Document and screenshot pointing records
= = = = =

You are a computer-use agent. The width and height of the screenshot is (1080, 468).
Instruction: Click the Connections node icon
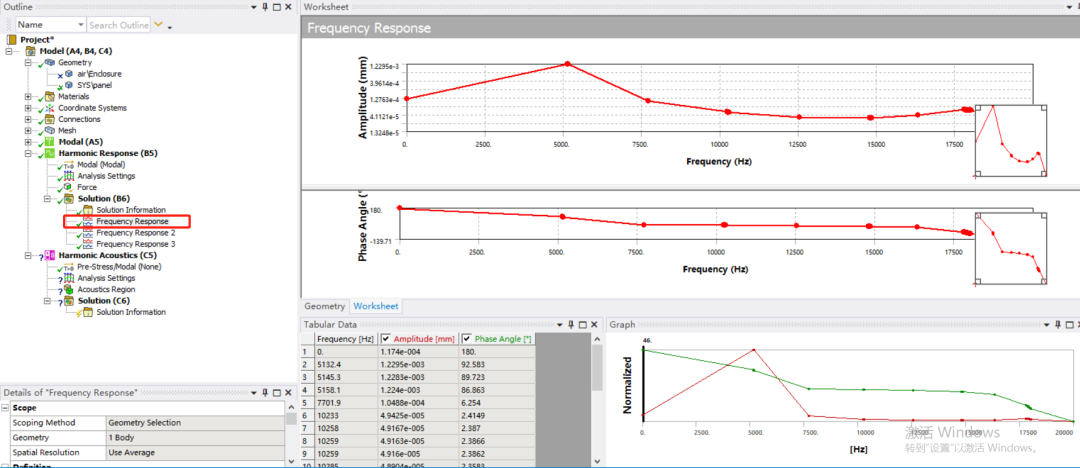50,119
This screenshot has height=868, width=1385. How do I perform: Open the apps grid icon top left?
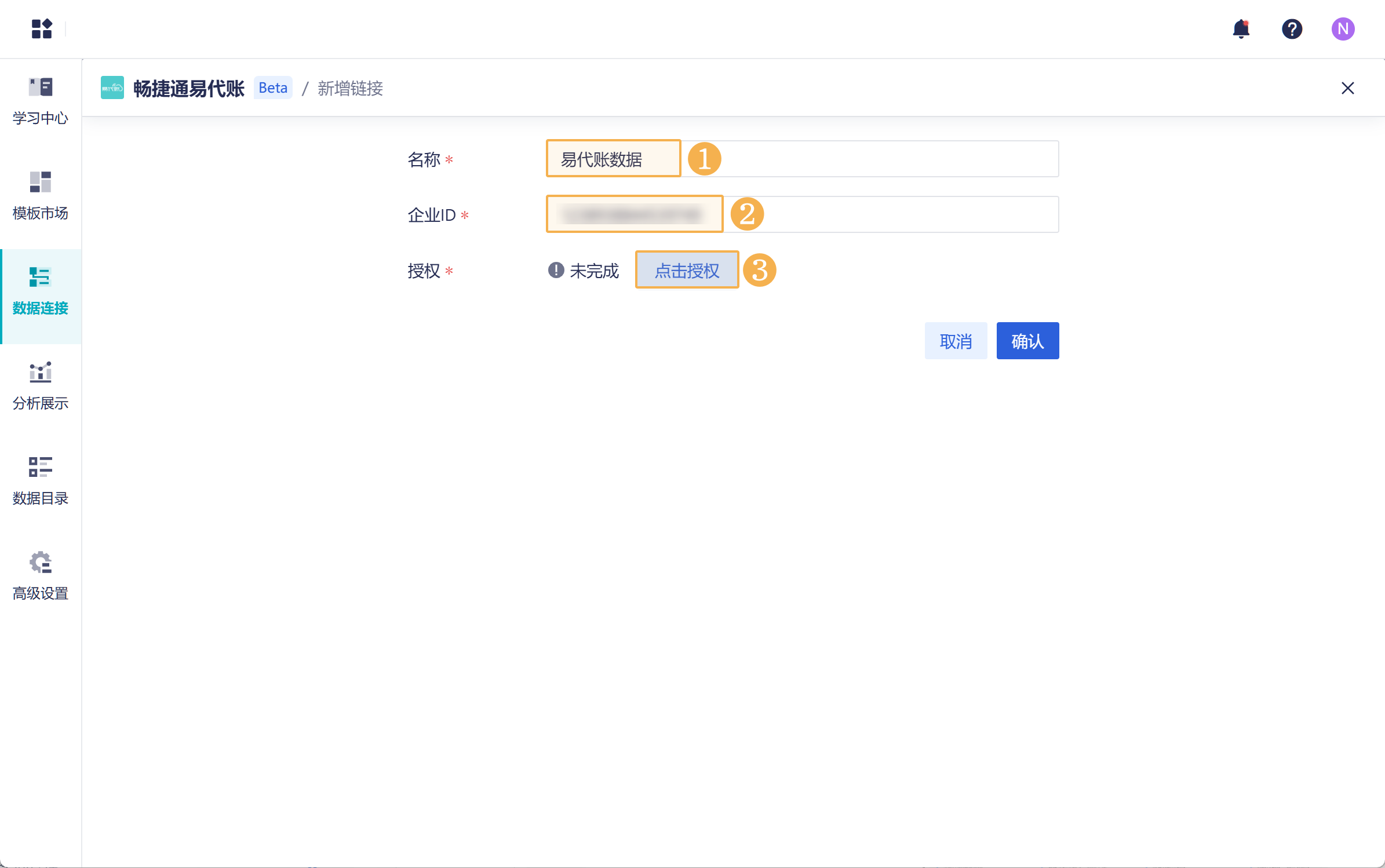click(x=41, y=28)
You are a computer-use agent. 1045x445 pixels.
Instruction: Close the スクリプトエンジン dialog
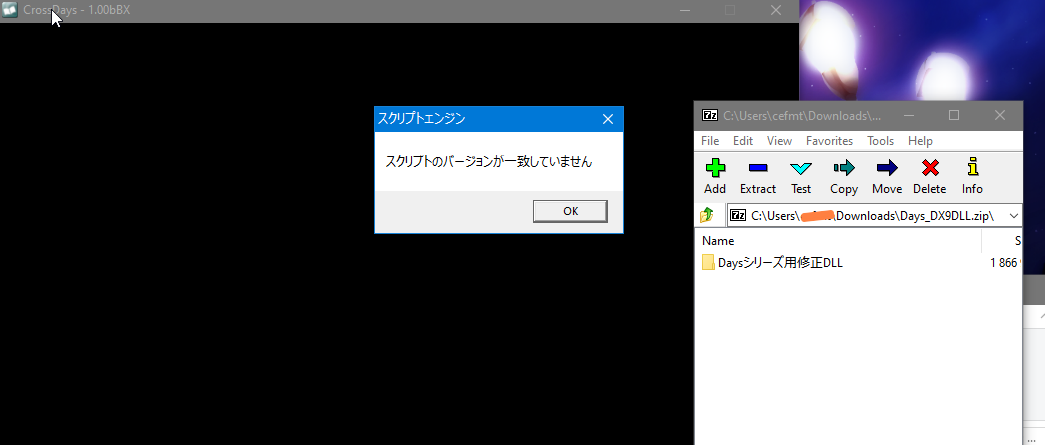point(608,119)
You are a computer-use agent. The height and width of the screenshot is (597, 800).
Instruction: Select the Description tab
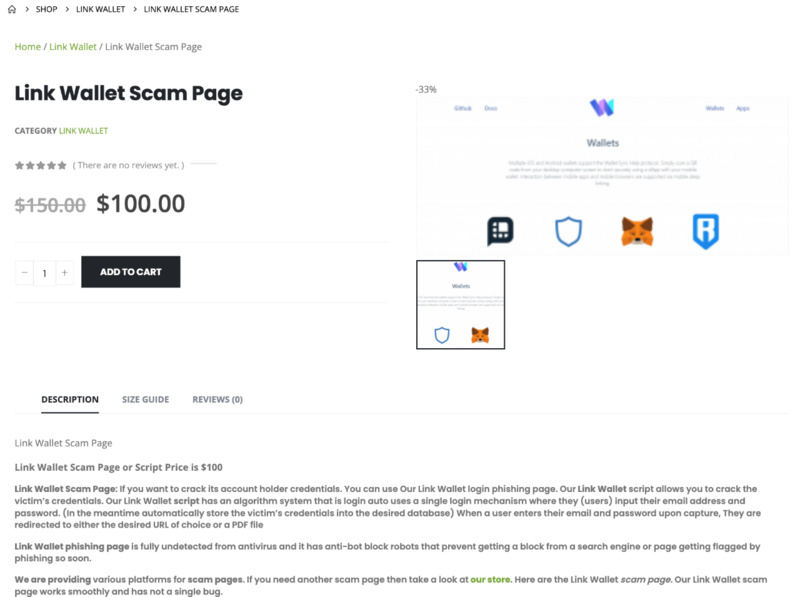[x=70, y=399]
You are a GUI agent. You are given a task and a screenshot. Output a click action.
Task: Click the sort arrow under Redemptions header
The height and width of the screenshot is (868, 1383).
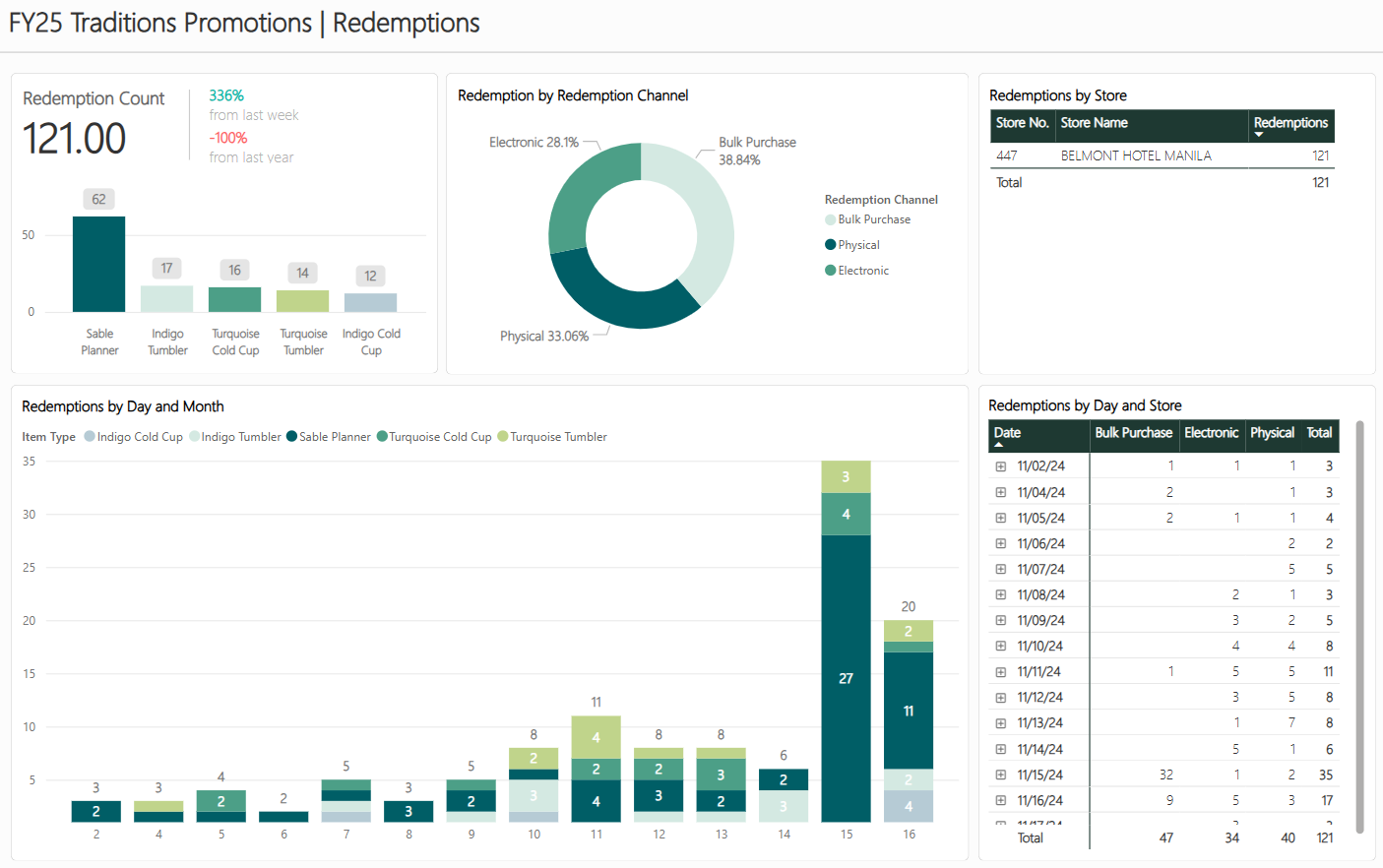(x=1259, y=135)
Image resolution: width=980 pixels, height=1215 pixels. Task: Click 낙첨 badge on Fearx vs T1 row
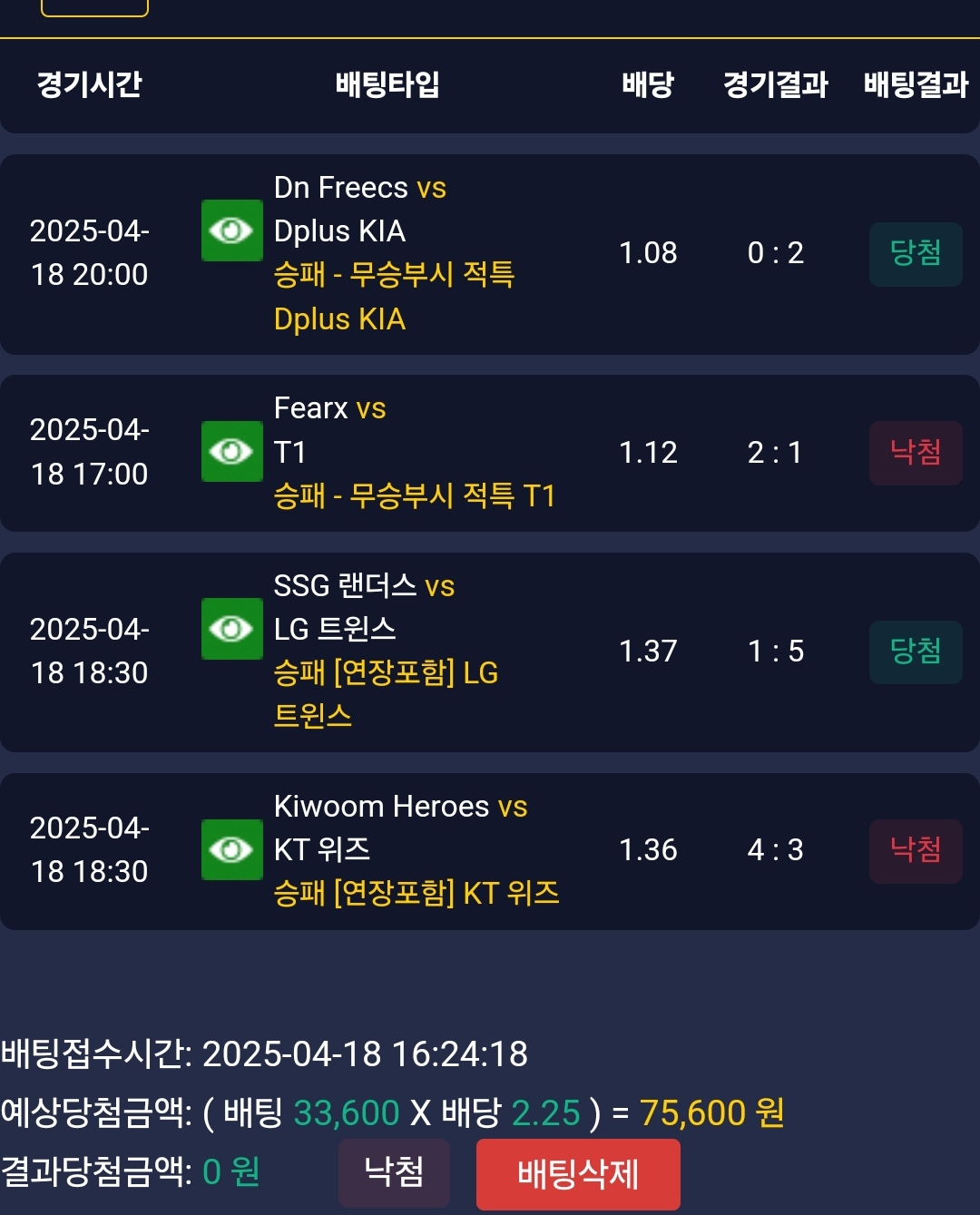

= = = = =

▶ _WRITTEN PROBLEM_
Can you output every line of the records above as a JSON list of strings, one string per line, with blank lines skipped and the pictures left out?

▶ _CORRECT RESULT_
[
  "You are a computer-use agent. The width and height of the screenshot is (1080, 468).",
  "Instruction: Click the Connections node icon",
  "50,119",
  "This screenshot has height=868, width=1385. How do I perform: Open the apps grid icon top left?",
  "click(x=41, y=28)",
  "You are a computer-use agent. 1045x445 pixels.",
  "Instruction: Close the スクリプトエンジン dialog",
  "point(608,119)",
  "You are a computer-use agent. The height and width of the screenshot is (597, 800).",
  "Instruction: Select the Description tab",
  "[x=70, y=399]",
  "You are a GUI agent. You are given a task and a screenshot. Output a click action.",
  "Task: Click the sort arrow under Redemptions header",
  "The height and width of the screenshot is (868, 1383).",
  "(x=1259, y=135)",
  "Image resolution: width=980 pixels, height=1215 pixels. Task: Click 낙첨 badge on Fearx vs T1 row"
]